Updated: Aug 17, 2023

Which is better, nicotinamide mononucleotide (NMN) or nicotinamide riboside (NR)?

NR and NMN can both boost NAD levels in most tissues. But how they do that, and the cost to get the effect, makes NR the easy choice: less is more.

All of the NAD precursors -- NA, NAM, NR, and NMN -- will have some effect in some tissues under some circumstances and at some cost. In order to determine the best one for your situation, it is helpful to understand the differences between the metabolic pathways used by each precursor.

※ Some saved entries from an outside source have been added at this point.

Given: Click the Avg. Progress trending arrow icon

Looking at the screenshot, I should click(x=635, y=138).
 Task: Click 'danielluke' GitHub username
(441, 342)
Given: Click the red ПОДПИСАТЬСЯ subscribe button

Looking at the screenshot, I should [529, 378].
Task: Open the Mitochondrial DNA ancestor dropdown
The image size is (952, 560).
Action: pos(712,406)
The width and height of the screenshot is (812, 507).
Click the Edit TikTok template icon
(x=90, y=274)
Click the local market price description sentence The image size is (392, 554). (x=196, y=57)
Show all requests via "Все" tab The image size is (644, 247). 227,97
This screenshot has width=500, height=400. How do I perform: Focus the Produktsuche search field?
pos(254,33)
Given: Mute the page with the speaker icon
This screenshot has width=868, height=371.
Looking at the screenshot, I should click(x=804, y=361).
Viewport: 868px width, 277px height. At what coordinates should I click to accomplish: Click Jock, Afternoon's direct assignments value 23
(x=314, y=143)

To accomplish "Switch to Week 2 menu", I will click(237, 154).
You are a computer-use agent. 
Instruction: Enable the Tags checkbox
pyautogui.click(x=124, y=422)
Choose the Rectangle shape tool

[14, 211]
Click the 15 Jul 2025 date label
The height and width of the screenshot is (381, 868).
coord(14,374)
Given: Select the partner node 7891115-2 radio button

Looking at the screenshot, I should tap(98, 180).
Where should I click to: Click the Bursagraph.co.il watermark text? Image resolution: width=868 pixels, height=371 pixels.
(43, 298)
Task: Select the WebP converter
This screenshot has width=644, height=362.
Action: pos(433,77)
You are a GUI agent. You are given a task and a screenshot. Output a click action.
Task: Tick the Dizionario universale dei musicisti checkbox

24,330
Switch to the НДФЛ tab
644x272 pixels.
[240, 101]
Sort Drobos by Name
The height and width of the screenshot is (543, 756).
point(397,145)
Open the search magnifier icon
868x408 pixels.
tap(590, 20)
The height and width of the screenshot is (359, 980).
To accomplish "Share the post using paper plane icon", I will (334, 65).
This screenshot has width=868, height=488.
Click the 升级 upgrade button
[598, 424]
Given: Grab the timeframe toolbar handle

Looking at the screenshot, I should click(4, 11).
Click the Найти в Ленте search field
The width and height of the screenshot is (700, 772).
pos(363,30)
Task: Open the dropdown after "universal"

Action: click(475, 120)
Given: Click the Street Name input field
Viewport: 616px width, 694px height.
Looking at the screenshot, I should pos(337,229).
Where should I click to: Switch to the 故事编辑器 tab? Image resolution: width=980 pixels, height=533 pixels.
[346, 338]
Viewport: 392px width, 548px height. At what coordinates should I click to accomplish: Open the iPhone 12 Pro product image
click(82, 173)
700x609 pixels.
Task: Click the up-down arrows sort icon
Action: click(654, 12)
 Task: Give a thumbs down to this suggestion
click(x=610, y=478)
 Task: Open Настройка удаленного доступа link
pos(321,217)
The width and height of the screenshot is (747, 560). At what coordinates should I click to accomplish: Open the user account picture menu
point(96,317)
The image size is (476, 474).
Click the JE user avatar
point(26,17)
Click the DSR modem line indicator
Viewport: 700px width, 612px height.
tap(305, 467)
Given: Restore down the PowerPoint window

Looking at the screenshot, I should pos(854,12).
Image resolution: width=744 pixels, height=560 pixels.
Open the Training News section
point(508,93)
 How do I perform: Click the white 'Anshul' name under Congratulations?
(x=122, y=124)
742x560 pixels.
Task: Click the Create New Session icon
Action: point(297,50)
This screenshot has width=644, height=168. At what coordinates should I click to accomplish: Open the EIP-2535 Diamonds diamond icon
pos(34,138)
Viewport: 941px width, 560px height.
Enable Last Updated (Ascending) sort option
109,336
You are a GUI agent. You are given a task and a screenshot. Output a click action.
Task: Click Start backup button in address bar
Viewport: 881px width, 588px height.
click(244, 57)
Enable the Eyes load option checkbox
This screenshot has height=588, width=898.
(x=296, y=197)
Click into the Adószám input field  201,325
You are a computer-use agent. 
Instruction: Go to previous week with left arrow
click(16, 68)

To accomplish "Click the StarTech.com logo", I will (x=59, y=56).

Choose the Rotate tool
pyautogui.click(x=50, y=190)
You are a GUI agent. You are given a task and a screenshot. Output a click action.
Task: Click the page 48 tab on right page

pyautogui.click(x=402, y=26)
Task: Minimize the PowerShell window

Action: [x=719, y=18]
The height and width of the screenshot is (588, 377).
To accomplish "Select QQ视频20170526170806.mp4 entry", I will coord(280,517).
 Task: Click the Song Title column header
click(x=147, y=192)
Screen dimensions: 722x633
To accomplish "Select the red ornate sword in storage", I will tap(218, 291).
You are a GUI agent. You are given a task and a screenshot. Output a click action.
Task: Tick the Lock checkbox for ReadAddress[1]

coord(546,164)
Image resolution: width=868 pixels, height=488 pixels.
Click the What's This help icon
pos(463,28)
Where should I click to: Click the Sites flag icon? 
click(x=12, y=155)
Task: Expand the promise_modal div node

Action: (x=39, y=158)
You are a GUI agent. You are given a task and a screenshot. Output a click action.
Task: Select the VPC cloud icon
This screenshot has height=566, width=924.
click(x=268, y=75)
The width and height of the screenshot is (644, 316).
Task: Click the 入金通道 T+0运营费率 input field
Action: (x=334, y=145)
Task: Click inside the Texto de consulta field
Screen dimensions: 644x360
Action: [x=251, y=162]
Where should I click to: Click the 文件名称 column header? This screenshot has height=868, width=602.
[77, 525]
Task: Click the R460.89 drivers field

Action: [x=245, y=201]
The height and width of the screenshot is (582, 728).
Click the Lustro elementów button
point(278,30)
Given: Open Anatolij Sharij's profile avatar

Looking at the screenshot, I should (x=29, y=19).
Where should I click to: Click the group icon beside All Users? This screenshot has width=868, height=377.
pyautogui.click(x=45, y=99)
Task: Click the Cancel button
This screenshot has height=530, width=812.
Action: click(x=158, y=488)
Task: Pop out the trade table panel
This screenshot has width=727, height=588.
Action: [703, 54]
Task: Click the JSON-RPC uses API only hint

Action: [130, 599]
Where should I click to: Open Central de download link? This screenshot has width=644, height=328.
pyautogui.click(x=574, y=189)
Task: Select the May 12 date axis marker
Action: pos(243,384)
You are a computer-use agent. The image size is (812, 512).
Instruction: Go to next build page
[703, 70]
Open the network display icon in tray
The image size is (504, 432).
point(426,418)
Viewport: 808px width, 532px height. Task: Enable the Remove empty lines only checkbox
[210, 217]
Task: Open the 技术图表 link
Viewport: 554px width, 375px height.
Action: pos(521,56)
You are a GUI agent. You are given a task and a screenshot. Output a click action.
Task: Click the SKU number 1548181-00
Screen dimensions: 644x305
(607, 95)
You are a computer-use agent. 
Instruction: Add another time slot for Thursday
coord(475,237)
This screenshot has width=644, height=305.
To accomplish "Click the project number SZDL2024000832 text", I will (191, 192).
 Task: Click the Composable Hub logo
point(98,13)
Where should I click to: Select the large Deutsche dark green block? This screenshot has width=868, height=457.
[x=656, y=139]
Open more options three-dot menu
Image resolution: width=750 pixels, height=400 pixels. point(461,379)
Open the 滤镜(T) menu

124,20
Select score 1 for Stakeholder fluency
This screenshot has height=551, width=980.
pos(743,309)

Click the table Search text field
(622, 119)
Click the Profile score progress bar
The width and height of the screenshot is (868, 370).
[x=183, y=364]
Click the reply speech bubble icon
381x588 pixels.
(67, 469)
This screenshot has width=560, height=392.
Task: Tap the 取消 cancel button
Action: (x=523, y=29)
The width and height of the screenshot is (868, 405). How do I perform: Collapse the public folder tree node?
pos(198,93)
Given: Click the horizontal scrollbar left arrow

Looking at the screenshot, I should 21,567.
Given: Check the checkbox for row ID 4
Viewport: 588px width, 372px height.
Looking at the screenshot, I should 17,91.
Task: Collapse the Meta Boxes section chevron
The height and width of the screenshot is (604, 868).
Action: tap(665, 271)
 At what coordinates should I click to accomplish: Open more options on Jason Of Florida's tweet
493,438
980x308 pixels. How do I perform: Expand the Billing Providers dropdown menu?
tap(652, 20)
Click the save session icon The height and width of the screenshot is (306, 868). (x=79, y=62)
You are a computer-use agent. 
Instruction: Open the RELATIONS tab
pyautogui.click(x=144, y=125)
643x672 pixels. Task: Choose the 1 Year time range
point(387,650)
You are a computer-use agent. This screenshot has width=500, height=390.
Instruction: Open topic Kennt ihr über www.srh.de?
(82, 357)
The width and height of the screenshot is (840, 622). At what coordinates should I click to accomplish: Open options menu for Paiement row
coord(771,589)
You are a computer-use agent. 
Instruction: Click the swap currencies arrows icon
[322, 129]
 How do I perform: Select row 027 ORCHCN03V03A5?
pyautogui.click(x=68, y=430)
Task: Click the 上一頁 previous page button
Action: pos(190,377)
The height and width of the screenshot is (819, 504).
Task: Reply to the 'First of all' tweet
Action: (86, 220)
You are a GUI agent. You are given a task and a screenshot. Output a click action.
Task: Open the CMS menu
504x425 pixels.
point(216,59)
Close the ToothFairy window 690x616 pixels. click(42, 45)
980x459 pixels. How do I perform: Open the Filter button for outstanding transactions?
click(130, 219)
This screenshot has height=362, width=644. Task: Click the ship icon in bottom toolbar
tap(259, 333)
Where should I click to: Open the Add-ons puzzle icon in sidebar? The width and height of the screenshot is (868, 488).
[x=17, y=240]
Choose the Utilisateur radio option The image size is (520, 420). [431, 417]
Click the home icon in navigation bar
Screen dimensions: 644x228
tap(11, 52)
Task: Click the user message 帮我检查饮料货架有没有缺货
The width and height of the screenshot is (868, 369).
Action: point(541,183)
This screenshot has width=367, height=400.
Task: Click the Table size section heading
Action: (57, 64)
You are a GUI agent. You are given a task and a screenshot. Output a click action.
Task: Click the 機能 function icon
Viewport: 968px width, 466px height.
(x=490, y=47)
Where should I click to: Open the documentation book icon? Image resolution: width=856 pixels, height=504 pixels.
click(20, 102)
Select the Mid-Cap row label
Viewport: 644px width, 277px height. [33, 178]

But to evaluate NMN versus NR, the most important thing to understand is that the goal is to replenish intra-cellular NAD -- NAD inside the cell, not NAD outside the cell. That's because mitochondria, sirtuins, and other important consumers of NAD are located inside the cell.

The problem is that although most other NAD precursors are able to pass through the cell walls, NMN cannot. NR is the largest NAD precursor that can enter the cell. NMN is just NR plus a phosphate, and that phosphate is the thing that can't get through:

Here are how scientists describe this problem:

NMN dephosphorylation to NR constitutes a critical step in order to act as an exogenous NAD+ precursor ...These data...provide compelling evidence for the extracellular conversion of NMN to NR...

We also showed that extracellular cleavage of NAD+ and NMN to NR is a prerequisite for using these nucleotides to maintain intracellular NAD contents….The degradation of NAD+ and NMN to NR or Nam is essential for these nucleotides to act as extracellular precursors of intracellular NAD.

These observations strongly support the conclusion that both NAD+ and NMN need to be degraded to NR outside the cell to serve as precursors of intracellular NAD+

A study using stable isotope-labeled NR and NMN revealed that NMN is dephosphorylated into NR extracellularly. These results suggest that NMN is incorporated into cells after extracellular conversion to NR.

The administration of NMN was able to revert the endothelial dysfunction and inflammation by extracellular conversion to NR through CD73 (emphasis added)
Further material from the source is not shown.